Selanjutnya yaitu persaudaraan gelombang dua, sama halnya
dengan gelombang pertama. Suatu hal yang pertama, seharusnya menjadi cerminan
ke suatu hal yang ke dua. Ini berbeda dengan situasi dan kondisi yang saya
alami. Saya termasuk berada di gelombang yang ke dua. Waktu yang membedakan
antara gelombang ini, waktu lah yang menjadi ciri kahas perbedaan yang sangat
signifikan terlihat di gelombang ke dua ini. Jika di lihat semasa kecilnya,
mereka anak yang berada di gelombang ke dua ini, bisa dikatakan persis dengan
perilaku gelombang pertama. Contoh sikap tolong menolong dan kerukunan untuk
hidup bersaudara. Namun anehnya, entah virus apa yang menyerang di gelombang ke
dua. Mereka tidak bisa menjaga tradisi tersebut. Lunturnya sikap persaudaraan,
lambat waktu semakin memudar. Mungkin kegengsian itulah yang menyebabkan mereka
bersikap individualis.
***
Keanehan yang ditampakkan di gelombang ke dua ini sangat
begitu jelas, mereka mempunyai tingkat kenakalan yang berbeda-beda. Kalau
cerminan dari gelombang ke dua adalah di gelombang pertama. Karena di setiap
gelombang, pasti mempunyai satu kordinator yang berbeda. Saya hanya bisa
mengambil satu contoh yang paling dominan di antara gelombang dua ini, maksud
saya bukan saya merasa lebih baik. Tapi saya mengambil yang paling jelas tampak
di lingkungan sosial. Kenakalan disetiap gelombang persaudaraanku ini berbeda,
yang pertama, dia tidak bisa membeli rokok, sehingga dia mencuri barang rumah
tangganya atau barangnya sendiri untuk dijual ke orang lain, sedangkan yang ke
dua ini cukup jelas dan jelas terlihat, karena dia mempunyai barang sendiri dan
merusaknya. Aku kurang mengerti maksud dan tujuan dia. Setelah dirusak,
kemudian dijual juga, karena dia tidak bisa mengatasinya.

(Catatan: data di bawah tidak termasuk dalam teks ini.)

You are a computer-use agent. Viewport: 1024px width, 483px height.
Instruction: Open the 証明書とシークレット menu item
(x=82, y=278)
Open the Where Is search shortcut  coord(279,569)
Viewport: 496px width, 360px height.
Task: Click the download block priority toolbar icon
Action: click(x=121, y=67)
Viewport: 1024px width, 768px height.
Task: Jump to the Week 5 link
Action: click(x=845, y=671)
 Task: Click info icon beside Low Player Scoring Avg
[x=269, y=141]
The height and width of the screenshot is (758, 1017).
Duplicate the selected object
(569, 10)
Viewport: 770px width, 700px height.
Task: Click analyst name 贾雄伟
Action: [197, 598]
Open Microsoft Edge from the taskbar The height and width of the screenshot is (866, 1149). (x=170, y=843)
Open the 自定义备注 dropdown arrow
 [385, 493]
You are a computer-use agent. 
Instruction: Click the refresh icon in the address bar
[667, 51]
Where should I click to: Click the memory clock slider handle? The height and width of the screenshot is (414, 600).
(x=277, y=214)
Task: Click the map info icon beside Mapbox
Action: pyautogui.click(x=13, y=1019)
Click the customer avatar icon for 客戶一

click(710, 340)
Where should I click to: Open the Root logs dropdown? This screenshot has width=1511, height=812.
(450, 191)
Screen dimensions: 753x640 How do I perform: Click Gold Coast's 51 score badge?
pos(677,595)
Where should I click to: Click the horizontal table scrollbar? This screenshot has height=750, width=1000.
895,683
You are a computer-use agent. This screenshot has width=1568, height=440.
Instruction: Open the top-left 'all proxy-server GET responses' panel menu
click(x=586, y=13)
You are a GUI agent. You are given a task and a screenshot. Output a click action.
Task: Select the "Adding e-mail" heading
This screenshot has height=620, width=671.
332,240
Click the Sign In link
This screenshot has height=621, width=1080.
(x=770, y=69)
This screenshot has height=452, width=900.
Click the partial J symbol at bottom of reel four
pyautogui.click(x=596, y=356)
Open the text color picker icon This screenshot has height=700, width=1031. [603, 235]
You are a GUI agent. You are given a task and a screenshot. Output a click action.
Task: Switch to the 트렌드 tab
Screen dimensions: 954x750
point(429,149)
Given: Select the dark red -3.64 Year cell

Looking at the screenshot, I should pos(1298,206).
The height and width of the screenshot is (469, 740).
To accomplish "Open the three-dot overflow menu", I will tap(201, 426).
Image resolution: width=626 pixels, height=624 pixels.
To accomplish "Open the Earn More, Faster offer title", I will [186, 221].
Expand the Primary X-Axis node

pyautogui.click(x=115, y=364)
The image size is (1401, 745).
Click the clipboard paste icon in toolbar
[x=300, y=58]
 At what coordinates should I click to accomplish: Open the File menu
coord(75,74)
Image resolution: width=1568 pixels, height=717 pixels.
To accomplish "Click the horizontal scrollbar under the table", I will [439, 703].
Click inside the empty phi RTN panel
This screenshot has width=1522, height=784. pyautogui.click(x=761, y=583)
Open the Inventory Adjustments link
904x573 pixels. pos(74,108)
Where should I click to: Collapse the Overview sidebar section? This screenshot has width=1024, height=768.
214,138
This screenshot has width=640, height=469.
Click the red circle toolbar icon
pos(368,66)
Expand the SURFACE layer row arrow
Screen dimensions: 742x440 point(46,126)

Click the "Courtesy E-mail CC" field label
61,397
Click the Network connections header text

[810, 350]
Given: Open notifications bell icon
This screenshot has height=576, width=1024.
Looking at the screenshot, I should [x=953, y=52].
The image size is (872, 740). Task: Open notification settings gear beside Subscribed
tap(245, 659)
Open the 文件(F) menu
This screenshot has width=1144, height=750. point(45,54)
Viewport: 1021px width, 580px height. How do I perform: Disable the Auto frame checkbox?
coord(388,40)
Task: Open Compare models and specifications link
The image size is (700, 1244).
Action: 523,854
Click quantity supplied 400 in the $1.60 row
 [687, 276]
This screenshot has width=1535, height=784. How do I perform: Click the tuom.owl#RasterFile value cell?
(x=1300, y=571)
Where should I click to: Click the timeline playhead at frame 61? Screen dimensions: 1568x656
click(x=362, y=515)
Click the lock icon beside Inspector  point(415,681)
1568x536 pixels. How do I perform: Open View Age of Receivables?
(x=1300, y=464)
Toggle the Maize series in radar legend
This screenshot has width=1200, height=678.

Kelakuan-kelakuan di setiap peristiwa memuculkan banyak
pemikiran tentang cerminan tentang permasalahan di lingkungan sekitar. Diamana
banyak barang yang sesungguhnya miliknya sendiri malah dirusak untuk
kepentingannya. Itulah kehidupan, apa yang kita lakukan, sebenarnya sudah
tercemin dalam kehidupan dilingkungan kita. Manusia hanya makhluk yang
mencontoh dan meniru. Tinggal bagaimana cara berfikir kita dan cara memilih
mana yang baik dan buruk bagi kondisi kehidupan kita secara pribadi. Kadang
kejelekan dari kehidupan kita tidak ada orang yang tau, memang hati dan sikap
berbeda pandangan jika dilihat konsep nilainya. Perilaku yang menilai adalah
sesama manusia sendiri, sedangkan hati atau niat, yang menilai adalah yang
mempunyai kuasa untuk mengendalikan dan menciptakan hati. Yaitu Allah SWT. Manusia
hanya bisa menutup dari kesalahan kepada manusia, tapi manusia tidak bisa
menutupi Allah atas kesalahan yang dibuatnya.